El cementerio de Sidi Embarek ha acogido en la tarde de este lunes más entierros de víctimas de la tragedia del espigón del Tarajal. Las tumbas comprendidas entre los números 5451 a la 5468 acogen los restos de 18 nuevas víctimas de la mayor tragedia entre fronteras que se ha registrado en España y que tuvo como escenario Ceuta.
De las aguas próximas a ese espigón, los agentes de la Guardia Civil sacaron prácticamente 90 cuerpos sin vida. Al otro lado, en Marruecos, nunca se ha comunicado la cifra. Varias oenegés han cifrado el dato global en más de 140 fallecidos.
Son ya 60 los cadáveres asociados a las avalanchas del 30 y 31 de julio los que han sido enterrados en el cementerio de Sidi Embarek desde que el pasado viernes se iniciaron estas despedidas colectivas.

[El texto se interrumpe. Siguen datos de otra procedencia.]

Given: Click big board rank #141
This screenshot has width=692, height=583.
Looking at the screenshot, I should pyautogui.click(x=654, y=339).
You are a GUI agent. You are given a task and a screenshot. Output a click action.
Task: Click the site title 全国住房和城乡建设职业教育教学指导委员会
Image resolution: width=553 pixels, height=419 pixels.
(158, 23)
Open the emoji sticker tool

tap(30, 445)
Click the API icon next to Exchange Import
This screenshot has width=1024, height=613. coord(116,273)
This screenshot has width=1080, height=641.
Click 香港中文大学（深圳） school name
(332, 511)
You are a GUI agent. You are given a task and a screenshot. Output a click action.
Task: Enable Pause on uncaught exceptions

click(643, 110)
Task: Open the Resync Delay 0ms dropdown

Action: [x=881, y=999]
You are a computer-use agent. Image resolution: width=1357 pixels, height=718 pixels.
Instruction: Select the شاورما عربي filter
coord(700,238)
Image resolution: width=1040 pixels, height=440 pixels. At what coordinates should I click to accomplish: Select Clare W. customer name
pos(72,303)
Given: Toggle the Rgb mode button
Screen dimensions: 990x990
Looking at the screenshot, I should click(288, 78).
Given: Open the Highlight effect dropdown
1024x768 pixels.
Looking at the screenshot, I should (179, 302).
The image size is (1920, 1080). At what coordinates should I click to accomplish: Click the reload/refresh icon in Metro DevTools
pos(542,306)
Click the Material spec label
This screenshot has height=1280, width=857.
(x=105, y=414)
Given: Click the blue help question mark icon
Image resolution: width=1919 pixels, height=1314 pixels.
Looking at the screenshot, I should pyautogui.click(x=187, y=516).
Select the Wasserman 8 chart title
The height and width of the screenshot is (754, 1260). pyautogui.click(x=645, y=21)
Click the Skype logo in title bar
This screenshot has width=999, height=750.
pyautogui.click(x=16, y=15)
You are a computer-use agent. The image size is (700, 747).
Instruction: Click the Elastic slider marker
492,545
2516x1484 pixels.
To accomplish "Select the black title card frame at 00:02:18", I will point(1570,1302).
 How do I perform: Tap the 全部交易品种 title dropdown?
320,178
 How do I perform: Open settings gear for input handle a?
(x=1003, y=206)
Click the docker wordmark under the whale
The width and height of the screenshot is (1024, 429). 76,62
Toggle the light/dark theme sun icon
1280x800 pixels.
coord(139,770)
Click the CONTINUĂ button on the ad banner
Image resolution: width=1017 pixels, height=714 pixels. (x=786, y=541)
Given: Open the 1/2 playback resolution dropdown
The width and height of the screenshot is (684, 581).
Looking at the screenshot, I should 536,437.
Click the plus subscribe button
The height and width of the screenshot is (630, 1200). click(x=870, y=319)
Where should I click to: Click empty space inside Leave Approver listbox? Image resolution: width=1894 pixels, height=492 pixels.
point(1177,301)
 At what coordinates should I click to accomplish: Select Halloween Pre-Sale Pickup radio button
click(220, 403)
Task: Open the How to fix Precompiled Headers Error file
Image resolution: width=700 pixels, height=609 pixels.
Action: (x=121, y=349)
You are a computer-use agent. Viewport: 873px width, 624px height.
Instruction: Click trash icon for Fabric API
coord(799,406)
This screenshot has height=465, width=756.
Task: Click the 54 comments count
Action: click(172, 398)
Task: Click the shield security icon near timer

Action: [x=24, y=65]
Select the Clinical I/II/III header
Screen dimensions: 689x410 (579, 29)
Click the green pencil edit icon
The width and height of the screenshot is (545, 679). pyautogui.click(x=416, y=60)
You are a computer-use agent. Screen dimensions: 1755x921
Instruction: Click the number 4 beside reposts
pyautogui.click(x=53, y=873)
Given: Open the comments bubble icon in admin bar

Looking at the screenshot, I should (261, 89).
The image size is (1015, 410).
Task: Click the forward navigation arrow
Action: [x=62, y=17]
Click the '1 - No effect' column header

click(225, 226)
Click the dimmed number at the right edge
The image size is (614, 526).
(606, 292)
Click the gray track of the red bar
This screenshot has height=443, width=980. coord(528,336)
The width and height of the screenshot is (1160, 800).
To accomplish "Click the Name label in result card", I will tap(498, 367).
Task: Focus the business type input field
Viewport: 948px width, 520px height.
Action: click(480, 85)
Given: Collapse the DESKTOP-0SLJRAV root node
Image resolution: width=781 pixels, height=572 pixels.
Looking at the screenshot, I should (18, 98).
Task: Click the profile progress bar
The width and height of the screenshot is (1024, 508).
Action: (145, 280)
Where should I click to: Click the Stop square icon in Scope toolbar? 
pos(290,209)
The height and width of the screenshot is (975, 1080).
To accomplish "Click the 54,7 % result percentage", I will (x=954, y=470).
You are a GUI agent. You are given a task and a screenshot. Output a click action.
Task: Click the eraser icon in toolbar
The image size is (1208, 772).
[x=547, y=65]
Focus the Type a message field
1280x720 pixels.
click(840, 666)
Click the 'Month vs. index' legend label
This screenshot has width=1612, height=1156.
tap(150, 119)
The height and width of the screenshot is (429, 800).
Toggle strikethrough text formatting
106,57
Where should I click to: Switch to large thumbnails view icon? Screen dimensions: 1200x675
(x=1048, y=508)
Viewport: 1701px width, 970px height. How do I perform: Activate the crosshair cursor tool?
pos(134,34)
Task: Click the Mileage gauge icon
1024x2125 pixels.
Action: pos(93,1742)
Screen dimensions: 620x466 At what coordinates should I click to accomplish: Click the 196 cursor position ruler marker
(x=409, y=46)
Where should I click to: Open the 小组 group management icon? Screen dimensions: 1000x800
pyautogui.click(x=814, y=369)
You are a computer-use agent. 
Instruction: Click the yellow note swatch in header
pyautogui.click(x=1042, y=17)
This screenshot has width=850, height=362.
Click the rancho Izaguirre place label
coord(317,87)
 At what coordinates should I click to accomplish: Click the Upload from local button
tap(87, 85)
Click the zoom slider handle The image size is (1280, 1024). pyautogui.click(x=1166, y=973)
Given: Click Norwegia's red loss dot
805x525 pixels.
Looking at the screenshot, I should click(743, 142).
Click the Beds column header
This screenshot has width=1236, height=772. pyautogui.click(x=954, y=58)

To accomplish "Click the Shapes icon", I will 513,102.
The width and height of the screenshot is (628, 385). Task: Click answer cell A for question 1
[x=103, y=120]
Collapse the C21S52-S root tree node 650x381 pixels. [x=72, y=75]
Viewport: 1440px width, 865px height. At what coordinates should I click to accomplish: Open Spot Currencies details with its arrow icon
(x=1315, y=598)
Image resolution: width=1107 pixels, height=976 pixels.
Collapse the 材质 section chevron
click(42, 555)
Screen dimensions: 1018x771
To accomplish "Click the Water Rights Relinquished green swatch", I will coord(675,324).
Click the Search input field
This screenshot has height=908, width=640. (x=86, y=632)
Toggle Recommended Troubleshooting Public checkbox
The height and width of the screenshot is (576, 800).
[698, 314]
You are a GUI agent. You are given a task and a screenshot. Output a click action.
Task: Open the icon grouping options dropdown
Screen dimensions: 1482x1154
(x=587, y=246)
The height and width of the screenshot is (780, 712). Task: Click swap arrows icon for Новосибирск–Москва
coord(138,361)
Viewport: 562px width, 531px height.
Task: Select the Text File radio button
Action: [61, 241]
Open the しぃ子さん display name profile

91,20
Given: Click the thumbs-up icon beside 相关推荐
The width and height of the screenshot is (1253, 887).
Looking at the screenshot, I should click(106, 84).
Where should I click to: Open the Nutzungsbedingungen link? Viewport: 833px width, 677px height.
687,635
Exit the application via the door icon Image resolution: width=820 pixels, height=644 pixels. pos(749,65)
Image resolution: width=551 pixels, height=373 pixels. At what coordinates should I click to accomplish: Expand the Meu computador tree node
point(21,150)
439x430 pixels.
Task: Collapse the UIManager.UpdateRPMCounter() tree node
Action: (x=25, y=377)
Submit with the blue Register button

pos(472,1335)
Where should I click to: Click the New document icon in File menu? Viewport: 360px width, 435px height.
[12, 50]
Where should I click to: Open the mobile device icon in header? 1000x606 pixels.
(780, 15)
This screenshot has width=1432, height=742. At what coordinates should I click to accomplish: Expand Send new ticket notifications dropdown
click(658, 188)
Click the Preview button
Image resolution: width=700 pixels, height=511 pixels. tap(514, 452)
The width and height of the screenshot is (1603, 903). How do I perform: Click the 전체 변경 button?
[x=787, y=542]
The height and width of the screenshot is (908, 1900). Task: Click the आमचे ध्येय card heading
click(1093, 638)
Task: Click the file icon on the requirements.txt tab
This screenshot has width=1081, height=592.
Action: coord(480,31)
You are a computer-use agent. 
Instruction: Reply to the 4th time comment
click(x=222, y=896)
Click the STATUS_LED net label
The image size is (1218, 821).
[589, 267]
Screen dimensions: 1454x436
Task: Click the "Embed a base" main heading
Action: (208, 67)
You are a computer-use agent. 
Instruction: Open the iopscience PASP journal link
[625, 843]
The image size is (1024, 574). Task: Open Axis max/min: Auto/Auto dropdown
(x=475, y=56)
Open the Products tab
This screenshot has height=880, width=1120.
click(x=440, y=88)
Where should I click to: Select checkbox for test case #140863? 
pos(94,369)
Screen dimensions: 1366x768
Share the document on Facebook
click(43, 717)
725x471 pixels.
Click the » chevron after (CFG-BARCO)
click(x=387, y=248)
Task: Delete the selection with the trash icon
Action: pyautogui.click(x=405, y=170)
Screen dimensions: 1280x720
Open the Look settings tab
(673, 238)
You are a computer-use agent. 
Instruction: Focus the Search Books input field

Una muestra de dignidad que se hace siempre con cada cuerpo que termina su final en esta tierra en la que se rompe el periplo clandestino iniciado.
Una situación nunca antes vivida
Nunca se había asistido a una cadena de actos de este tipo, con jornadas consecutivas en las que se llevan a cabo entierros de personas que no están identificadas y que coinciden en que todas ellas cruzaron el espigón en los días en los que nada se respetó, en los días en los que no hubo fronteras, lo que dio paso a cuantiosas muertes.
Estos 18 varones que han sido enterrados desde las siete de la tarde son de origen marroquí y carecen de identificación.
Cada uno dispone de su expediente gracias a la labor de la Policía Judicial de la Guardia Civil a través del Servicio de Criminalística. Eso sirve para que, en el caso de que en un futuro se sepa quiénes eran estas personas, quede constancia del lugar en el que fueron enterradas.

Personal de la Consejería de Sanidad y la funeraria Al-Qadr
En todos los entierros ha asistido personal de la Consejería de Sanidad, teniéndose especial cuidado en que cada cuerpo quede registrado con el número de su tumba correspondiente para posibilitar esa hipotética identificación futura.
La funeraria Al-Qadr ha llevado a cabo los traslados de todos los cadáveres desde la morgue habilitada en el hospital militar hasta el cementerio.
Se han realizado los rezos hacia estas personas, con la implicación constante de los trabajadores del cementerio.